Task description: Give again, word for word, each line of the data from the first through the one containing "Task: Favorite the song with the heart icon". Pictures stay out.

Data to examine:
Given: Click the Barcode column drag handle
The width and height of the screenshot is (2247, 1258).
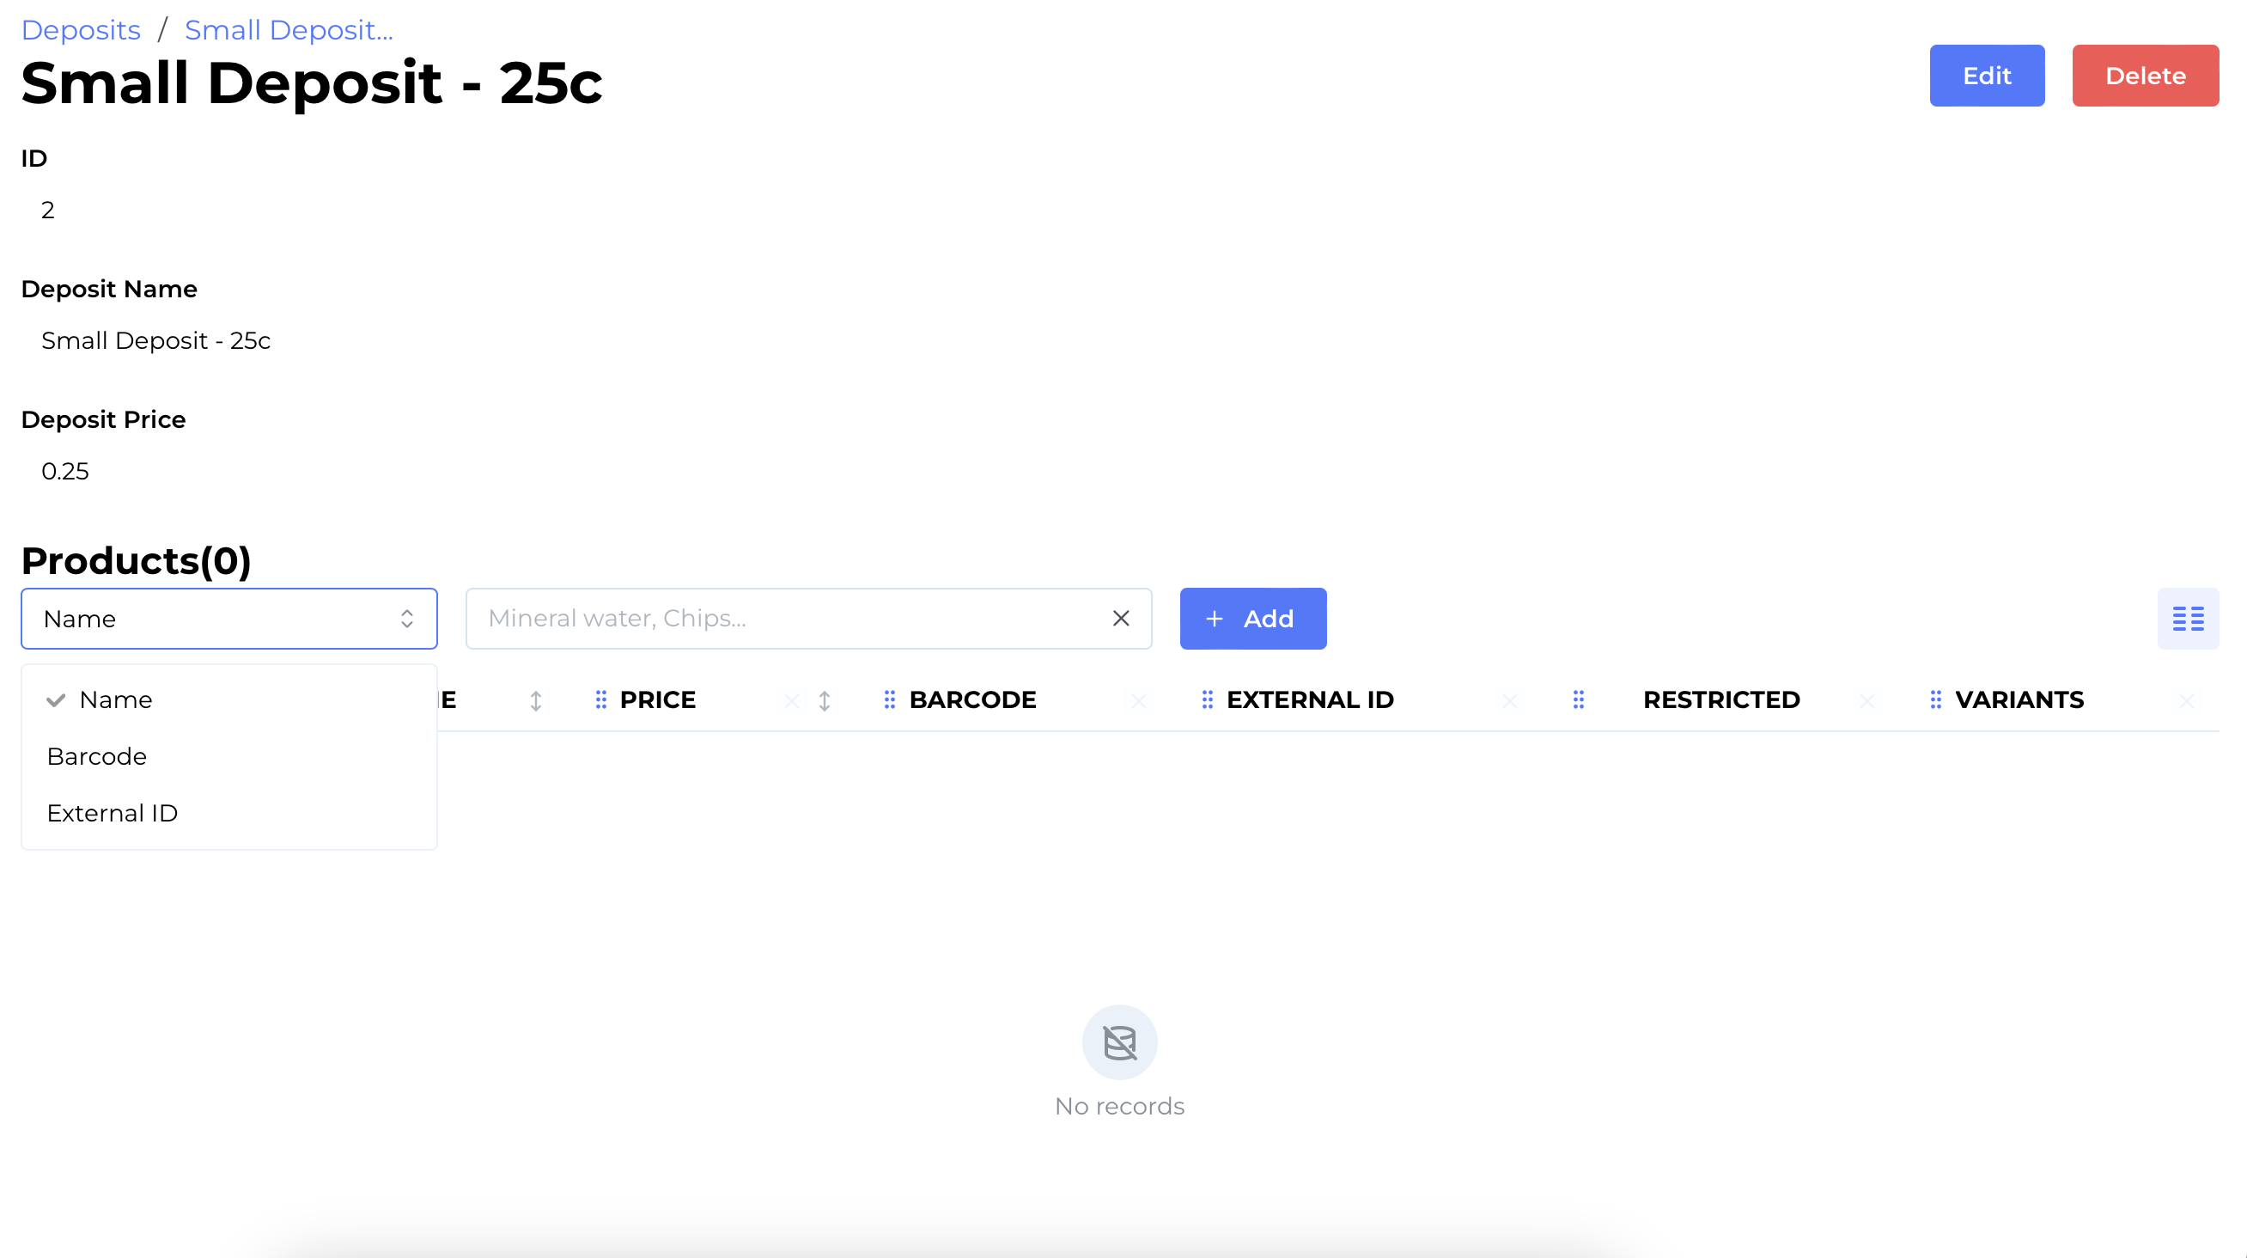Looking at the screenshot, I should tap(890, 700).
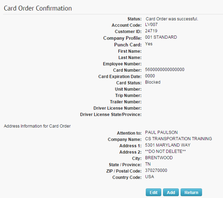This screenshot has width=223, height=198.
Task: Click the address 5301 MARYLAND WAY
Action: (x=168, y=145)
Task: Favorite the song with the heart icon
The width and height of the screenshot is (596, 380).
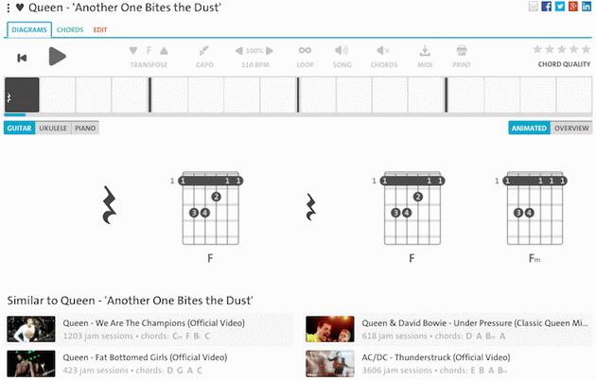Action: pos(20,8)
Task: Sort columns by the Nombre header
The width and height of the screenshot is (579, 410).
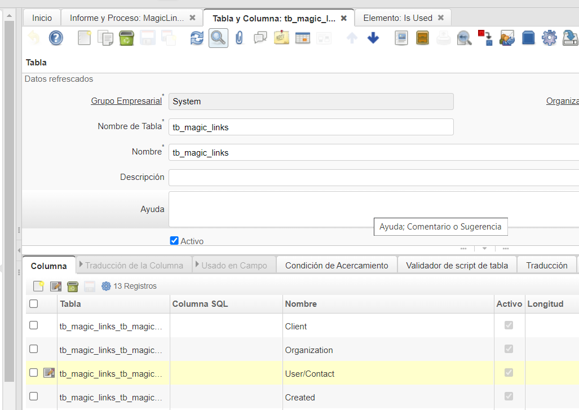Action: 301,304
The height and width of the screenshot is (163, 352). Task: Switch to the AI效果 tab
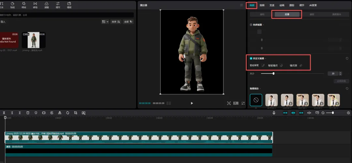coord(313,5)
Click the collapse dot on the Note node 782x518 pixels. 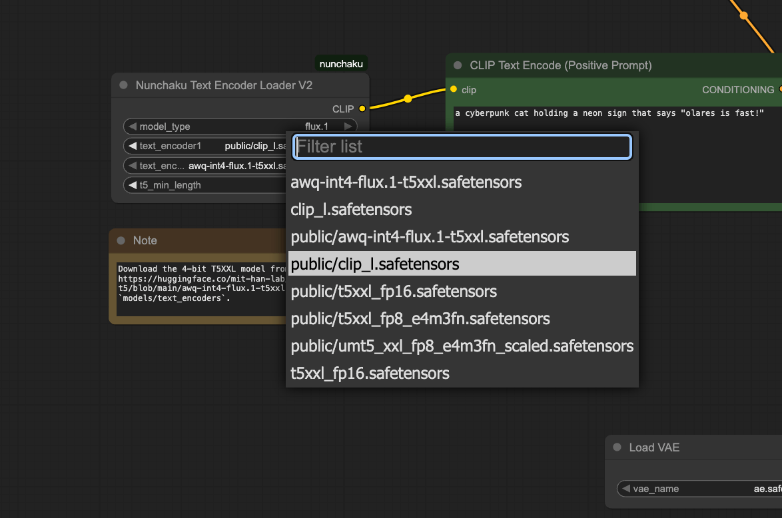pos(121,240)
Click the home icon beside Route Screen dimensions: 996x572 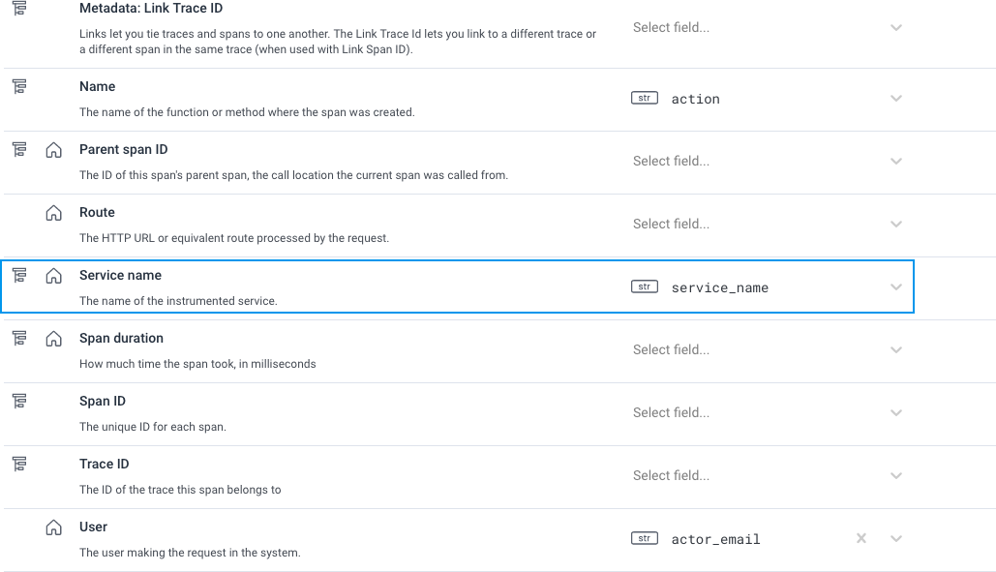tap(53, 212)
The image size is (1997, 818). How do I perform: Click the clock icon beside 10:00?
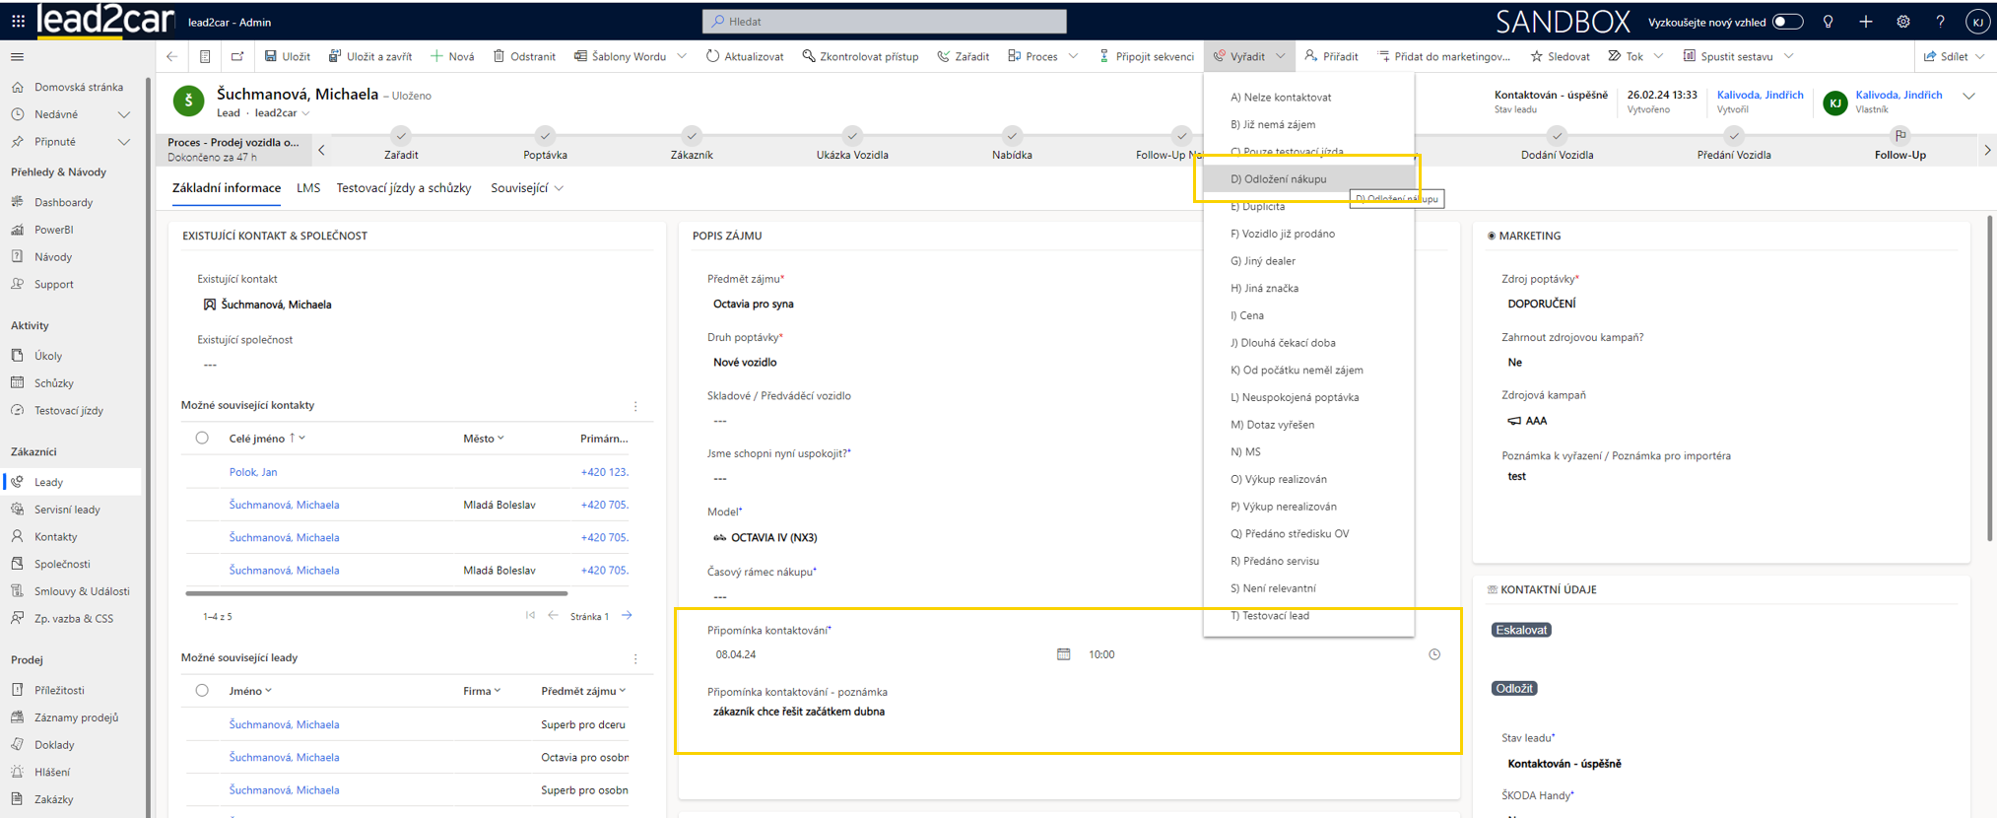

Solution for this exercise:
Given: Click the Barcode column drag handle
The width and height of the screenshot is (2247, 1258).
Looking at the screenshot, I should tap(890, 700).
This screenshot has width=223, height=198.
Task: Click the address 5301 MARYLAND WAY
Action: (x=168, y=145)
Task: Favorite the song with the heart icon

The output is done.